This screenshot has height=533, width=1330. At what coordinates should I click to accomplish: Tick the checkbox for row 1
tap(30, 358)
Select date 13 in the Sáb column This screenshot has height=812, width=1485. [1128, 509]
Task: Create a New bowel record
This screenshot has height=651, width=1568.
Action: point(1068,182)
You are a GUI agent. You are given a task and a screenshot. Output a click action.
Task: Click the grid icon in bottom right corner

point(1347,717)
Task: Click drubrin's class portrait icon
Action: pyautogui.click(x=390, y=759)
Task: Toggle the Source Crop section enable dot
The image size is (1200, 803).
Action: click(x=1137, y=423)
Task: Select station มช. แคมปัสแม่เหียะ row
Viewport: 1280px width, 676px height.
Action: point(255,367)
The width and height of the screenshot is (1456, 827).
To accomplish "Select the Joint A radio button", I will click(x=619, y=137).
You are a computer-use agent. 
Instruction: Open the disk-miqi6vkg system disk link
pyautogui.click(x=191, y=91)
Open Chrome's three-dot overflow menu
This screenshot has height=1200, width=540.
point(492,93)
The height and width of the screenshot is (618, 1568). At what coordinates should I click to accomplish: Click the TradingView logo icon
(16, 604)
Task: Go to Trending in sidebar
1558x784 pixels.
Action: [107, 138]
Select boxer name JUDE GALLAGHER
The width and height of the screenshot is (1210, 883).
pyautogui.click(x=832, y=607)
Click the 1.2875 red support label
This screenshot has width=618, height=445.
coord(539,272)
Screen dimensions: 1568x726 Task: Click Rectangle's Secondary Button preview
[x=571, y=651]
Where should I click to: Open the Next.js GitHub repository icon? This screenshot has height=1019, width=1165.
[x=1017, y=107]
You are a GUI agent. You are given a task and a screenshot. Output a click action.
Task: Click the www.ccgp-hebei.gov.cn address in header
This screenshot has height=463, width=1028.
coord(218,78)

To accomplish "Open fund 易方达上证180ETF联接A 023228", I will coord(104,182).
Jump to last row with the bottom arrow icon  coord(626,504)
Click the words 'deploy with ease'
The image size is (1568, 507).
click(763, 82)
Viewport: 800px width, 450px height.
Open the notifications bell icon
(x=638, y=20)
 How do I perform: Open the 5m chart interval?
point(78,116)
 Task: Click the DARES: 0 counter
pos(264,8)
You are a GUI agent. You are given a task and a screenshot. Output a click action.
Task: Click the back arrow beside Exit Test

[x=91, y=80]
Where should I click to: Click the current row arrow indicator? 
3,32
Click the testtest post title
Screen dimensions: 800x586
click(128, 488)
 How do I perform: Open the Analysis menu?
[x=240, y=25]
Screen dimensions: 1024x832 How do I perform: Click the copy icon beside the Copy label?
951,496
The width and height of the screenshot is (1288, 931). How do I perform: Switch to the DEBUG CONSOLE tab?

**Problem details**
Write out again all the items from the line that contains "Viewport: 800px width, 450px height." through the line that contains "[x=240, y=25]", both included, shifting every coordinate in the answers by adding 6 to it.

**The completed task**
Viewport: 800px width, 450px height.
Open the notifications bell icon
(x=644, y=26)
 How do I perform: Open the 5m chart interval?
point(84,122)
 Task: Click the DARES: 0 counter
pos(270,14)
You are a GUI agent. You are given a task and a screenshot. Output a click action.
Task: Click the back arrow beside Exit Test

[x=97, y=86]
Where should I click to: Click the current row arrow indicator? 
9,38
Click the testtest post title
Screen dimensions: 800x586
click(134, 494)
 How do I perform: Open the Analysis menu?
[x=246, y=31]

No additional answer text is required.